| About this exercise |
Pictures should be omitted from your copy. Everything else in the entries below must be restated word for word.

• • •

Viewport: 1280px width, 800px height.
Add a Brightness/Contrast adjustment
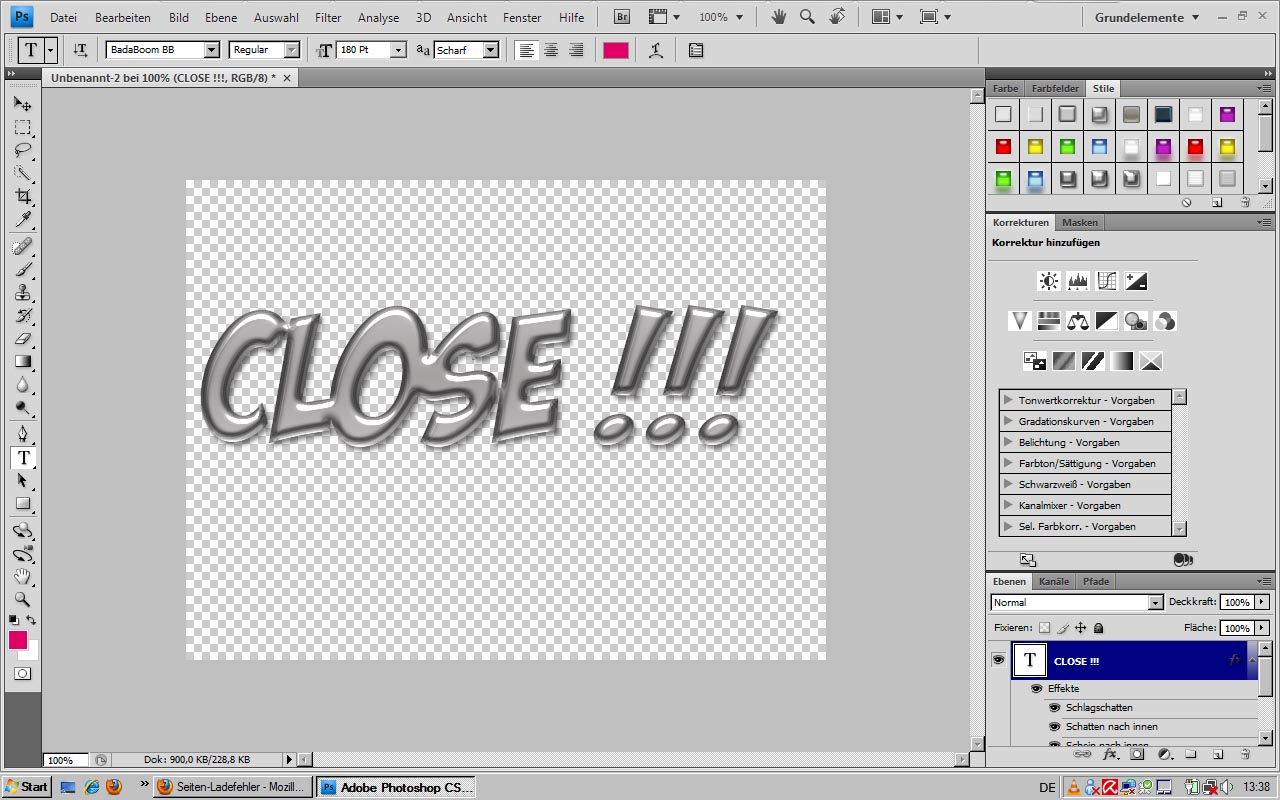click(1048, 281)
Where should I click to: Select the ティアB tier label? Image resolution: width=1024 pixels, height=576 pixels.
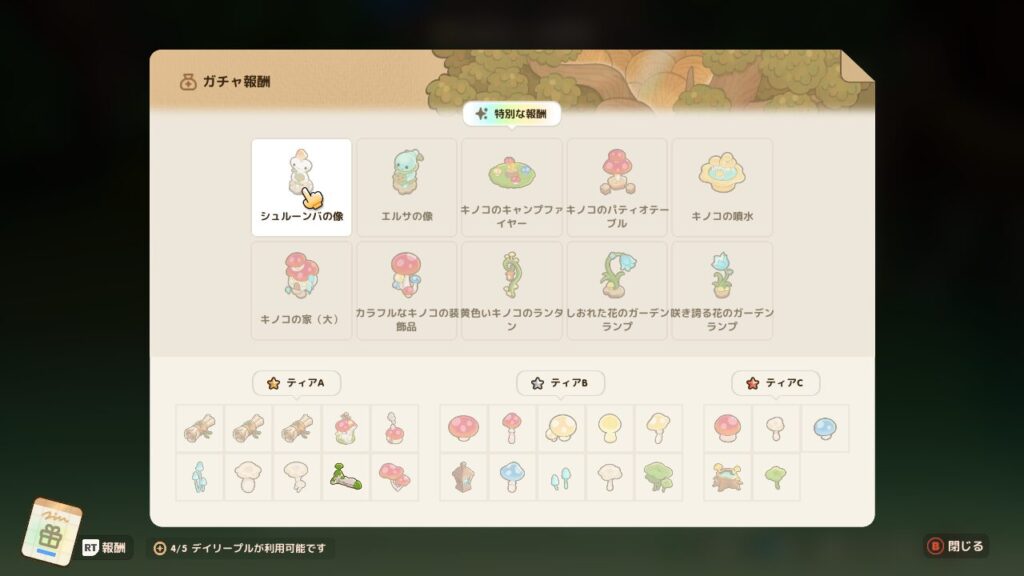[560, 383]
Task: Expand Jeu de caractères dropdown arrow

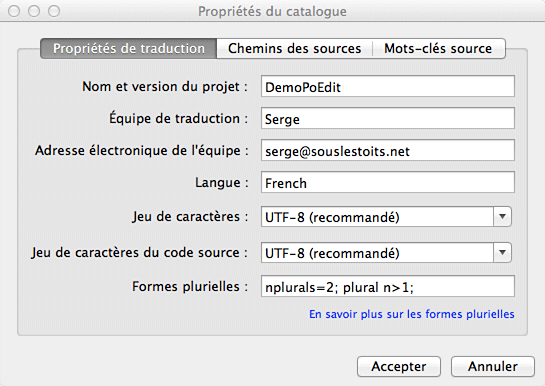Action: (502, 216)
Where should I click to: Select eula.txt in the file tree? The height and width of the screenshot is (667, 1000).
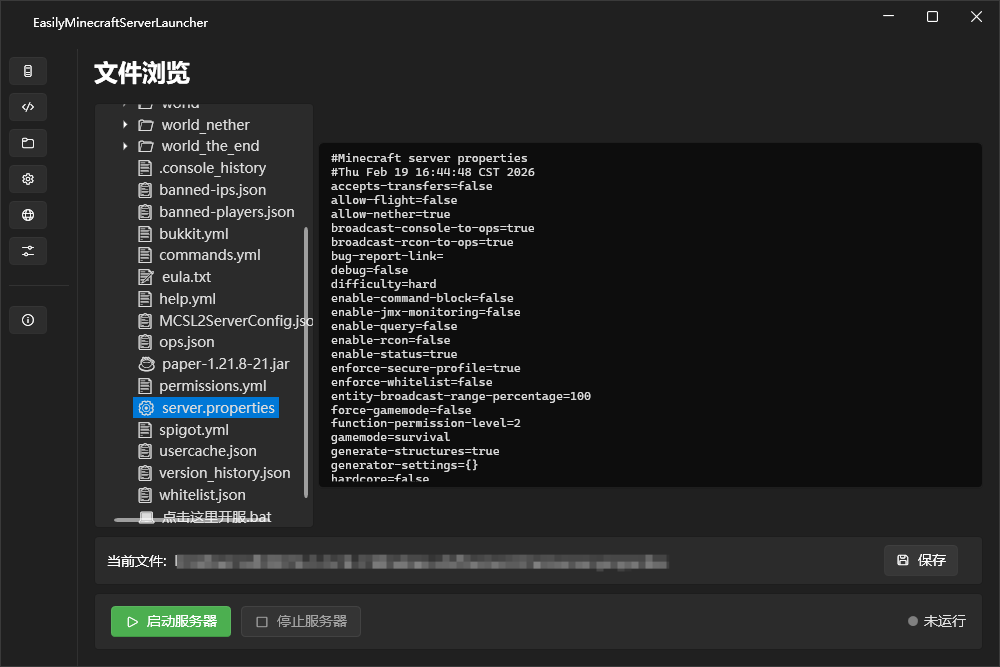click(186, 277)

• • •

| Expected answer |
Viewport: 1280px width, 800px height.
Add a Brightness/Contrast adjustment
click(1048, 281)
Where should I click to: Select the ティアB tier label? Image resolution: width=1024 pixels, height=576 pixels.
[560, 383]
Task: Expand Jeu de caractères dropdown arrow

Action: (502, 216)
Where should I click to: Select eula.txt in the file tree? The height and width of the screenshot is (667, 1000).
click(186, 277)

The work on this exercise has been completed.